Exercise prompt: An exact transcript of the records is what this task asks for.
--- Data Enclosed Below ---
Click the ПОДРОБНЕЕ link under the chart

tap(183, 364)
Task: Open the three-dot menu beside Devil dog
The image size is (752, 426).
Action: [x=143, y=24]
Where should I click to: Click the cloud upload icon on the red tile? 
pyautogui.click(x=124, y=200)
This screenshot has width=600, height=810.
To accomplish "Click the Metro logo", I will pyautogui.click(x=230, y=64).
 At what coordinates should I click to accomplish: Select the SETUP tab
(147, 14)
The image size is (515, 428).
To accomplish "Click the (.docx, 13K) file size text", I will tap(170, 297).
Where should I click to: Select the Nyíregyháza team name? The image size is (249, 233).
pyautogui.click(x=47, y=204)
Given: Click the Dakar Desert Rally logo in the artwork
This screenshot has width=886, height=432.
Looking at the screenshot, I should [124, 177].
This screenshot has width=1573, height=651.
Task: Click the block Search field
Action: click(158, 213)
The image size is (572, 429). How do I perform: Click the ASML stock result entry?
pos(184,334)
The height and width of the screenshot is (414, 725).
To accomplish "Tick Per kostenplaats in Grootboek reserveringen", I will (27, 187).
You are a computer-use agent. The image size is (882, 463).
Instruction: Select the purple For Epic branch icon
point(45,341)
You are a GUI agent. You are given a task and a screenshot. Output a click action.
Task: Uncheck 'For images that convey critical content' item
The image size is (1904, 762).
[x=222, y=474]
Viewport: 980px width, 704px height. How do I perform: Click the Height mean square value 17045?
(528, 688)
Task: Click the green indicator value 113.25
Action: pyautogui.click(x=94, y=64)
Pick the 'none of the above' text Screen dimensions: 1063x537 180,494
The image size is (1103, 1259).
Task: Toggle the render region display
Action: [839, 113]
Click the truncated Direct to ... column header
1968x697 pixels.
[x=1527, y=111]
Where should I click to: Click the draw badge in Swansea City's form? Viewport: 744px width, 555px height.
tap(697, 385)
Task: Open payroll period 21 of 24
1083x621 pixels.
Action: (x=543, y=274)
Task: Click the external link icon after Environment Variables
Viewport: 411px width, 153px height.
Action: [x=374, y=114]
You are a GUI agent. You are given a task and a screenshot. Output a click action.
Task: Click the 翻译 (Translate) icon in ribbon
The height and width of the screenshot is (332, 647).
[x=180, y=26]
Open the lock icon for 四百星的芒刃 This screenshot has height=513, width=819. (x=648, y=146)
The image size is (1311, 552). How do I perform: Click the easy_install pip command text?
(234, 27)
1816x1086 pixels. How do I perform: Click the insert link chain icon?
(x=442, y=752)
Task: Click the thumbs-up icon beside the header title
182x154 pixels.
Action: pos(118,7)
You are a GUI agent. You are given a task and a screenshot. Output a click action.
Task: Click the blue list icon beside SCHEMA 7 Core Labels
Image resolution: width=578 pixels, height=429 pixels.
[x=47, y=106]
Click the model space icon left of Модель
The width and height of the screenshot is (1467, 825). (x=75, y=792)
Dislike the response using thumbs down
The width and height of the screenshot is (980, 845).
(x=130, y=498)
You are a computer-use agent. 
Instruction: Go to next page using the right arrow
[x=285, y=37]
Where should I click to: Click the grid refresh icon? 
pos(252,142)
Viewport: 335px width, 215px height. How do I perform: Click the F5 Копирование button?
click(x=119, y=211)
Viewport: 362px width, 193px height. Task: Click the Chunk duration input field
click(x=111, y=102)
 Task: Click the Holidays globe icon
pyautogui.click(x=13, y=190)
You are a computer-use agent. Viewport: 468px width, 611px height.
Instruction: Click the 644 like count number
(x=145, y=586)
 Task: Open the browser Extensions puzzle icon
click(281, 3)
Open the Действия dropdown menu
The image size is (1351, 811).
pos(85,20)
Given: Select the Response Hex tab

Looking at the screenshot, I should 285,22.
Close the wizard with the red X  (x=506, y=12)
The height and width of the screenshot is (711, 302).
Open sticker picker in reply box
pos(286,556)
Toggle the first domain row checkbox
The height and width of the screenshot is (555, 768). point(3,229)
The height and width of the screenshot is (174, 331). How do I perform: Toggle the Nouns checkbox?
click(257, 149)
--- End of Enclosed Data ---
Exercise output:
Click the ПОДРОБНЕЕ link under the chart

tap(183, 364)
Task: Open the three-dot menu beside Devil dog
The image size is (752, 426).
Action: [x=143, y=24]
Where should I click to: Click the cloud upload icon on the red tile? 
pyautogui.click(x=124, y=200)
This screenshot has width=600, height=810.
To accomplish "Click the Metro logo", I will pyautogui.click(x=230, y=64).
 At what coordinates should I click to accomplish: Select the SETUP tab
(147, 14)
The image size is (515, 428).
To accomplish "Click the (.docx, 13K) file size text", I will tap(170, 297).
Where should I click to: Select the Nyíregyháza team name? The image size is (249, 233).
pyautogui.click(x=47, y=204)
Given: Click the Dakar Desert Rally logo in the artwork
This screenshot has width=886, height=432.
Looking at the screenshot, I should [124, 177].
This screenshot has width=1573, height=651.
Task: Click the block Search field
Action: click(158, 213)
The image size is (572, 429). How do I perform: Click the ASML stock result entry?
pos(184,334)
The height and width of the screenshot is (414, 725).
To accomplish "Tick Per kostenplaats in Grootboek reserveringen", I will (27, 187).
You are a computer-use agent. The image size is (882, 463).
Instruction: Select the purple For Epic branch icon
point(45,341)
You are a GUI agent. You are given a task and a screenshot. Output a click action.
Task: Uncheck 'For images that convey critical content' item
The image size is (1904, 762).
[x=222, y=474]
Viewport: 980px width, 704px height. How do I perform: Click the Height mean square value 17045?
(528, 688)
Task: Click the green indicator value 113.25
Action: pyautogui.click(x=94, y=64)
Pick the 'none of the above' text Screen dimensions: 1063x537 180,494
The image size is (1103, 1259).
Task: Toggle the render region display
Action: [839, 113]
Click the truncated Direct to ... column header
1968x697 pixels.
[x=1527, y=111]
Where should I click to: Click the draw badge in Swansea City's form? Viewport: 744px width, 555px height.
tap(697, 385)
Task: Open payroll period 21 of 24
1083x621 pixels.
Action: (x=543, y=274)
Task: Click the external link icon after Environment Variables
Viewport: 411px width, 153px height.
Action: [x=374, y=114]
You are a GUI agent. You are given a task and a screenshot. Output a click action.
Task: Click the 翻译 (Translate) icon in ribbon
The height and width of the screenshot is (332, 647).
[x=180, y=26]
Open the lock icon for 四百星的芒刃 This screenshot has height=513, width=819. (x=648, y=146)
The image size is (1311, 552). How do I perform: Click the easy_install pip command text?
(234, 27)
1816x1086 pixels. How do I perform: Click the insert link chain icon?
(x=442, y=752)
Task: Click the thumbs-up icon beside the header title
182x154 pixels.
Action: pos(118,7)
You are a GUI agent. You are given a task and a screenshot. Output a click action.
Task: Click the blue list icon beside SCHEMA 7 Core Labels
Image resolution: width=578 pixels, height=429 pixels.
[x=47, y=106]
Click the model space icon left of Модель
The width and height of the screenshot is (1467, 825). (x=75, y=792)
Dislike the response using thumbs down
The width and height of the screenshot is (980, 845).
(x=130, y=498)
You are a computer-use agent. 
Instruction: Go to next page using the right arrow
[x=285, y=37]
Where should I click to: Click the grid refresh icon? 
pos(252,142)
Viewport: 335px width, 215px height. How do I perform: Click the F5 Копирование button?
click(x=119, y=211)
Viewport: 362px width, 193px height. Task: Click the Chunk duration input field
click(x=111, y=102)
 Task: Click the Holidays globe icon
pyautogui.click(x=13, y=190)
You are a computer-use agent. Viewport: 468px width, 611px height.
Instruction: Click the 644 like count number
(x=145, y=586)
 Task: Open the browser Extensions puzzle icon
click(281, 3)
Open the Действия dropdown menu
The image size is (1351, 811).
pos(85,20)
Given: Select the Response Hex tab

Looking at the screenshot, I should 285,22.
Close the wizard with the red X  (x=506, y=12)
The height and width of the screenshot is (711, 302).
Open sticker picker in reply box
pos(286,556)
Toggle the first domain row checkbox
The height and width of the screenshot is (555, 768). point(3,229)
The height and width of the screenshot is (174, 331). How do I perform: Toggle the Nouns checkbox?
click(257, 149)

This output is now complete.